# Concepto de fente simetrica



## gabizoratti (Sep 9, 2007)

si es posible quisiera que  me aclaren el concepto delas fuentes simétricas por ejemplo las que usan los amplificador operacionales. y alguna explicación sobre los reguladores de la serie lm 79xx saludos

gracias


----------



## Fogonazo (Sep 9, 2007)

La fuente simetrica se usa porque un circuito alimentado con esta puede tener excurciones de tension pos. y neg. respecto de maza, esto sin capacitor de aislacion de continua, tanto a la entrada como a la salida.
Esto mejora senciblemente la respuesta a frecuencias (Bajas)

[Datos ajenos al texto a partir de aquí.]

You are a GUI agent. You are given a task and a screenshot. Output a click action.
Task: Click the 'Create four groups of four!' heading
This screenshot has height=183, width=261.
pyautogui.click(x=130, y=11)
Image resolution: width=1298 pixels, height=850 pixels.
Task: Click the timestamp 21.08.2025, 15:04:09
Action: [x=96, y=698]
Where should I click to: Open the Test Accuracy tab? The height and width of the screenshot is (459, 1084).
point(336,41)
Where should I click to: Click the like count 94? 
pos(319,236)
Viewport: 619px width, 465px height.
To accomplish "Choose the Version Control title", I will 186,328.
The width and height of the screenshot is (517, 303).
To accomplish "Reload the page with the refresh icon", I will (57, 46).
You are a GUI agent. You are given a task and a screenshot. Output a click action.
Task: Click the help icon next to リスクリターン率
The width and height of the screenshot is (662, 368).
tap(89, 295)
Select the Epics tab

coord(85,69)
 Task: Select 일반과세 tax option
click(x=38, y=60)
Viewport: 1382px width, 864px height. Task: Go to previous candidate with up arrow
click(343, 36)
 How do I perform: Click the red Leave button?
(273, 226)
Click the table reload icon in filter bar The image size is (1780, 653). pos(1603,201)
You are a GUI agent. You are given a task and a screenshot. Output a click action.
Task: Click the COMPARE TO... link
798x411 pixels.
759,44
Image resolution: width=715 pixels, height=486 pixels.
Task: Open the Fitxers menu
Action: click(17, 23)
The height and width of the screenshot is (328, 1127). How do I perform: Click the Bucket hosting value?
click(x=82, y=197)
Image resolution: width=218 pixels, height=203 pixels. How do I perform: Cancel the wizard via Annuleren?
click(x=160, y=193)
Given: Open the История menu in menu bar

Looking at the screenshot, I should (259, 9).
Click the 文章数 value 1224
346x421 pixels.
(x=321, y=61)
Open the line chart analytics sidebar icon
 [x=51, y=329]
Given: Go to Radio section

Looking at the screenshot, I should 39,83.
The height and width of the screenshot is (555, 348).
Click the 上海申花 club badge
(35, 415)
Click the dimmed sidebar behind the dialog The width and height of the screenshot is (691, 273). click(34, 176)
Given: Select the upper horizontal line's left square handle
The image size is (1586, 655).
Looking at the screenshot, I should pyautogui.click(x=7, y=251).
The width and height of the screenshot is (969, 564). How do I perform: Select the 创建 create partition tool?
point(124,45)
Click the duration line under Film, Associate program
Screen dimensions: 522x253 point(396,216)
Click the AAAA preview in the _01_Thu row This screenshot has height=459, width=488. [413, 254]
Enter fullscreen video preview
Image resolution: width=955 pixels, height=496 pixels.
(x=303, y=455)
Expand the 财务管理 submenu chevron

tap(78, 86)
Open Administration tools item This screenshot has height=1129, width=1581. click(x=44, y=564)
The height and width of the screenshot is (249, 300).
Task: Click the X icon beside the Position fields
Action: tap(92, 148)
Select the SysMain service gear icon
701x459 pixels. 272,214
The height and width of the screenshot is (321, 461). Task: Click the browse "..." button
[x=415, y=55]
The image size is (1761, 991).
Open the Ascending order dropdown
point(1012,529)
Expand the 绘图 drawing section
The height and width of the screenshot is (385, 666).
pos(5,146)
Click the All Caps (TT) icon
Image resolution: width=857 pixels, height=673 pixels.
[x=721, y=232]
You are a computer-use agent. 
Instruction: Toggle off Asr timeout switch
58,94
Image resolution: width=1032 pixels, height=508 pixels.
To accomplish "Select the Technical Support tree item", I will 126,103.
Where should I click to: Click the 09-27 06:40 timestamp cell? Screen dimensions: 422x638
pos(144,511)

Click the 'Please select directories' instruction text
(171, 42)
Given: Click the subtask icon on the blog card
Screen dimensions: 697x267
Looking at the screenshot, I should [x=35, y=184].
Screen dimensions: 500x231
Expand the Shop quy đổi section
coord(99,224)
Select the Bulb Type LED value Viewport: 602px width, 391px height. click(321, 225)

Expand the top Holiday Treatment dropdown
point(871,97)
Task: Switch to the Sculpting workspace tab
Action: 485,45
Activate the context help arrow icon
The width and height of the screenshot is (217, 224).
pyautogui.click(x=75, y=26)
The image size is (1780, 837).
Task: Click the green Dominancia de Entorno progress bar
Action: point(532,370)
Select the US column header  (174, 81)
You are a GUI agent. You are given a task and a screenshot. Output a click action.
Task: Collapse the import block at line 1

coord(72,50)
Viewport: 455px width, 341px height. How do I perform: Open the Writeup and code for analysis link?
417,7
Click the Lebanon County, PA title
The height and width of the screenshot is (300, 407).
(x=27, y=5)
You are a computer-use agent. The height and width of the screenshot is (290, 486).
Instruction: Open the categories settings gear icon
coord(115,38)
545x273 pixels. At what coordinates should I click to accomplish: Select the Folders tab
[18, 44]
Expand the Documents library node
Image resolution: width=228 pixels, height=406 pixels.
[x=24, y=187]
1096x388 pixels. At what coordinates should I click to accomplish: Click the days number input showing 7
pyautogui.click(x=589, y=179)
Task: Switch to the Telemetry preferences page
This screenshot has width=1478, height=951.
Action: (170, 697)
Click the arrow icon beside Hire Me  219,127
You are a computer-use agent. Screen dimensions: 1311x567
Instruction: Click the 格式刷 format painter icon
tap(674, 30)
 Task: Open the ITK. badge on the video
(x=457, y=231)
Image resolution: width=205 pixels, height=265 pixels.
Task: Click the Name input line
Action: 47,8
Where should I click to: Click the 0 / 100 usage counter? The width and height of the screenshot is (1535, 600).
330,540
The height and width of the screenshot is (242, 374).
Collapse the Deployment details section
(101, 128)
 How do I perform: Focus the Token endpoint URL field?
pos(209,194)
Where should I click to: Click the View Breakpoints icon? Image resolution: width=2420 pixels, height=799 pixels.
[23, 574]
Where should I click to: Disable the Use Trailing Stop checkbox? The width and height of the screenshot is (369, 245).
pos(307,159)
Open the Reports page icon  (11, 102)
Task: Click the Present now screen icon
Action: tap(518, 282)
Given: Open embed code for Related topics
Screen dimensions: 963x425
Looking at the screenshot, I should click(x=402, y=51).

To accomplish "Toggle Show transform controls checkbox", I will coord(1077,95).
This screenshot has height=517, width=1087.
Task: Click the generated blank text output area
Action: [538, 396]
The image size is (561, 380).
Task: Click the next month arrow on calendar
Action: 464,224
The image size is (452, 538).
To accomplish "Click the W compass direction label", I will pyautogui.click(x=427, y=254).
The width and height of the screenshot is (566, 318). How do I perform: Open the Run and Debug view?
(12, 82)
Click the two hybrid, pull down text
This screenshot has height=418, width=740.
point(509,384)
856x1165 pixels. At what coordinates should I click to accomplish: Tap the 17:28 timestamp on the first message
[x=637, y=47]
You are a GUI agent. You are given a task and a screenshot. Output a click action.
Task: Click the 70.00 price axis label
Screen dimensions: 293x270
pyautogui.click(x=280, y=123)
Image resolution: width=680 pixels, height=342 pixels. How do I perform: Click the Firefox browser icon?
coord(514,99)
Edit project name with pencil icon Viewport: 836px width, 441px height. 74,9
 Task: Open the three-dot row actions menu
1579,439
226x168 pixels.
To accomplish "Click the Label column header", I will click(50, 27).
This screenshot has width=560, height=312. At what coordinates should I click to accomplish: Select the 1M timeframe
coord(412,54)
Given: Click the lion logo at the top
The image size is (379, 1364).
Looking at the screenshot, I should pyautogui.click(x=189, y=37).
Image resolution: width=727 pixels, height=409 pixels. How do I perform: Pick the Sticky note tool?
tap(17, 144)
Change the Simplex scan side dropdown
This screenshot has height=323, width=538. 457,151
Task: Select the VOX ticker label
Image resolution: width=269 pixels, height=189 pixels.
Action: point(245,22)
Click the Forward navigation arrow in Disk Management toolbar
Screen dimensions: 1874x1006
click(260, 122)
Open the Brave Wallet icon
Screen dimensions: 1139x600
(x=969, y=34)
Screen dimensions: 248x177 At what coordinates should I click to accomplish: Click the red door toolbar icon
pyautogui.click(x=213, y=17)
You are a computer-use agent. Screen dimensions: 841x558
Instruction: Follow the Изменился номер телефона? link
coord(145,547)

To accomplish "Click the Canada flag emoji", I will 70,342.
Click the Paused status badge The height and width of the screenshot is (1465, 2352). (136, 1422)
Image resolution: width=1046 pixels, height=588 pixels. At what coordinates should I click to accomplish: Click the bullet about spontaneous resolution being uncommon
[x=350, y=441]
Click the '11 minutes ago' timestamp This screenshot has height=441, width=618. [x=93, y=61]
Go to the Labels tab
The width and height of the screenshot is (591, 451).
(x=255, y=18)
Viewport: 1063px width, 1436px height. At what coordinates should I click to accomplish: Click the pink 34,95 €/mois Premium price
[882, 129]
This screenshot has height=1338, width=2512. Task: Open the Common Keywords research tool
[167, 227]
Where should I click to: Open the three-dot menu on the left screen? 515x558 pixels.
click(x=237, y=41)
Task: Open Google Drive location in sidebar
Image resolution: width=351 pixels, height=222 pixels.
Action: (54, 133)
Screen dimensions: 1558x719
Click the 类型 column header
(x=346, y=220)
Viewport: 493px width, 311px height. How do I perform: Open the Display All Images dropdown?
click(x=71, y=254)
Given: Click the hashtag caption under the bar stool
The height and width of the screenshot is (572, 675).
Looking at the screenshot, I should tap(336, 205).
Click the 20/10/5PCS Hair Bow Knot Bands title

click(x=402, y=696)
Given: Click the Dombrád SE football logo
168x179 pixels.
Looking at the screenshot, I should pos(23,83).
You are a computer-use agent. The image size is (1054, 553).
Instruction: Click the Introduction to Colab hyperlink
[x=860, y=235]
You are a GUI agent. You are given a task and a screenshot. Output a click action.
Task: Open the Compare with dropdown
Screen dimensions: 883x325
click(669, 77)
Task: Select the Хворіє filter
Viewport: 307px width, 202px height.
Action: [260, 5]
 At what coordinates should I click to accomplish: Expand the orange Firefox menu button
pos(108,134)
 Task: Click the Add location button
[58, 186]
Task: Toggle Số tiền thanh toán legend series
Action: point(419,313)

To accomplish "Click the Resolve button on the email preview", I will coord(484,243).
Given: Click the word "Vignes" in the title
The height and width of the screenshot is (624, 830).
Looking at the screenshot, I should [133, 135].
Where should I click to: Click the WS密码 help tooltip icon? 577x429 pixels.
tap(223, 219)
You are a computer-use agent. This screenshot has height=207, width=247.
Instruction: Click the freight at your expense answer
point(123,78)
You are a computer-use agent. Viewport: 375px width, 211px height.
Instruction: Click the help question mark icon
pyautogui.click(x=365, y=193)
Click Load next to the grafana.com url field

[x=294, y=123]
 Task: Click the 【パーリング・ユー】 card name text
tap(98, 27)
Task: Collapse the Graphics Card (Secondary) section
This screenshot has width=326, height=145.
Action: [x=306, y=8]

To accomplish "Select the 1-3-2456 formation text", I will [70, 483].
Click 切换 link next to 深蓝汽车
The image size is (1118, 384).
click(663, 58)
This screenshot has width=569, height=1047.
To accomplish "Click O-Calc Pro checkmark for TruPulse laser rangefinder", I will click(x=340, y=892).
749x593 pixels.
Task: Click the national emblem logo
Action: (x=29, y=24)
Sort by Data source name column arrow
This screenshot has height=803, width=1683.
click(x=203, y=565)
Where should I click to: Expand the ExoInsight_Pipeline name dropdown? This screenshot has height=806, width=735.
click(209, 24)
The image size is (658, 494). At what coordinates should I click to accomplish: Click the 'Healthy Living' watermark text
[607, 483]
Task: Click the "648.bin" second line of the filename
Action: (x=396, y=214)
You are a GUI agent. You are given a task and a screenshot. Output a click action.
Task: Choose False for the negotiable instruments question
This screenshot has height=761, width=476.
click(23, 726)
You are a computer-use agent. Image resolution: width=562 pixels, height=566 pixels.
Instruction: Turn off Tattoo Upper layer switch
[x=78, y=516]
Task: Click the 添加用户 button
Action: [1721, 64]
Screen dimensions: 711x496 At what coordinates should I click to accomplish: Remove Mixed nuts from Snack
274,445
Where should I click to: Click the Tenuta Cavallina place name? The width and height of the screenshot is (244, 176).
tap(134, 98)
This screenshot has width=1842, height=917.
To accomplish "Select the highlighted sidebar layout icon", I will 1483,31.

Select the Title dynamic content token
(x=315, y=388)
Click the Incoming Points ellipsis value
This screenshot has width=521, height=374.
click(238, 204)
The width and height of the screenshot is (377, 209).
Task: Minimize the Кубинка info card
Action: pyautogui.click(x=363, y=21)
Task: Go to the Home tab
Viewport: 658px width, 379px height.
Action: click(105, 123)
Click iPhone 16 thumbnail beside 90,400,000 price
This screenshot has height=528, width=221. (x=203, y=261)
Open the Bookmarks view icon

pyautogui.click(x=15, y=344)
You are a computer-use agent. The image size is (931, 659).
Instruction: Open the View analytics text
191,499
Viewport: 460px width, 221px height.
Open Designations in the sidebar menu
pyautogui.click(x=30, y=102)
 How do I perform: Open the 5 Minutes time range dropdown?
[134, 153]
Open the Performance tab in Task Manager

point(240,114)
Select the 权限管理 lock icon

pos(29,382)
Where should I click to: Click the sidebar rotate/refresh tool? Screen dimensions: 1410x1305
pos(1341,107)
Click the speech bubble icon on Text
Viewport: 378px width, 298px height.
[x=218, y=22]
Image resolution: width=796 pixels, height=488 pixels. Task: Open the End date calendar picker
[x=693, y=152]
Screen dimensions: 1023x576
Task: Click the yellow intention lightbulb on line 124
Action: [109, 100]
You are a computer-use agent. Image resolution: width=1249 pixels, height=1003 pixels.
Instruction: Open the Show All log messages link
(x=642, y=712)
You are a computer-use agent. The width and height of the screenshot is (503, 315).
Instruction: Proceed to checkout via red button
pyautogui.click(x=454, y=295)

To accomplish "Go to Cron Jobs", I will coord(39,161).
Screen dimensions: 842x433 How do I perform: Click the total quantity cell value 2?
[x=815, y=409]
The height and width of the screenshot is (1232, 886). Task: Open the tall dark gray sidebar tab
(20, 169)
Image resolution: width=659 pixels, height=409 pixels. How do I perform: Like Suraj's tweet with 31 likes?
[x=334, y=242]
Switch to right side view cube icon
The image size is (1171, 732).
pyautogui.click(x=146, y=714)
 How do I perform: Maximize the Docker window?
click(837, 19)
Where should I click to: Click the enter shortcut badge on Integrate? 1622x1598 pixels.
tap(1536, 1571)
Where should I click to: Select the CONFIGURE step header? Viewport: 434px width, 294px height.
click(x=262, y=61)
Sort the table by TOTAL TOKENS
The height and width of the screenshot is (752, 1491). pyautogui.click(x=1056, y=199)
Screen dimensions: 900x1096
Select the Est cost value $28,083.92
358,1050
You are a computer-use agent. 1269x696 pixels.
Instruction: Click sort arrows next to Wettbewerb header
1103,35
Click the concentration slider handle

En amplificadorfcadores de poder mejora el funcionamiento general al alimentar los picos musicales positivos con la fuente pos. y los picos negativos con la fuente correspondiente.  
Tambien ocurre que el rizado o deficiencia de filtrado de la fuente se cancela entre pos. y 
neg.


Los reguladores integrados serie 79xx y 78xx como su nombre lo indican "Regulan" (Estabilizan) una tension, es decir en su entrada existe una tension con un cierto margen de inestabilidad y rizado (Deficiencia de filtrado) y a su salida entregan una tension estable en el tiempo y sin rizado, ademas cuentan con proteccion propia contra cortocircuitos y/o sobrecalentamiento. La seri 78xx regulan positivo y la 79xx negativo, valores siempre respecto de maza.


----------